Copy, from the data below, every line that has "agent" in it.

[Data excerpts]
------------------------------------------------------------
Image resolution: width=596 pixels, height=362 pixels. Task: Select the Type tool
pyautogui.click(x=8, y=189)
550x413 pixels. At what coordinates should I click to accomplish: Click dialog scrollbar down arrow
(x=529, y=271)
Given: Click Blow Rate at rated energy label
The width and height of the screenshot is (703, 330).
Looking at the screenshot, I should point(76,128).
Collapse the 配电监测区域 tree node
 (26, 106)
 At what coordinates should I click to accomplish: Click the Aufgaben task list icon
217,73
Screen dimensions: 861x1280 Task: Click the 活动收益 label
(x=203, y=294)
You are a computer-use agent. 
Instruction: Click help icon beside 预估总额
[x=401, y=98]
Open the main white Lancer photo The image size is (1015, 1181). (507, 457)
------------------------------------------------------------
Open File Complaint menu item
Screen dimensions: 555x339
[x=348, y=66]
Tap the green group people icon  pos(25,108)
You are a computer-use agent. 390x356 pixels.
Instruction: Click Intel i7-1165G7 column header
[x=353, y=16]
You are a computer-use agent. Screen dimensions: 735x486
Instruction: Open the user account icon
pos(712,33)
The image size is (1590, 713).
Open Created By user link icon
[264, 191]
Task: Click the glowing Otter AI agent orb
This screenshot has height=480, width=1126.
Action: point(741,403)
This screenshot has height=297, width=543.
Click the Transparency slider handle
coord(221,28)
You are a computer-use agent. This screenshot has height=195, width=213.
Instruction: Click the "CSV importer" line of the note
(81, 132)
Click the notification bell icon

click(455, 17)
------------------------------------------------------------
Completed task
You are a computer-use agent. 
You are a computer-use agent. 390x356 pixels.
You are a computer-use agent. Screen dimensions: 735x486
Task: Click the glowing Otter AI agent orb
You are a computer-use agent. This screenshot has height=195, width=213.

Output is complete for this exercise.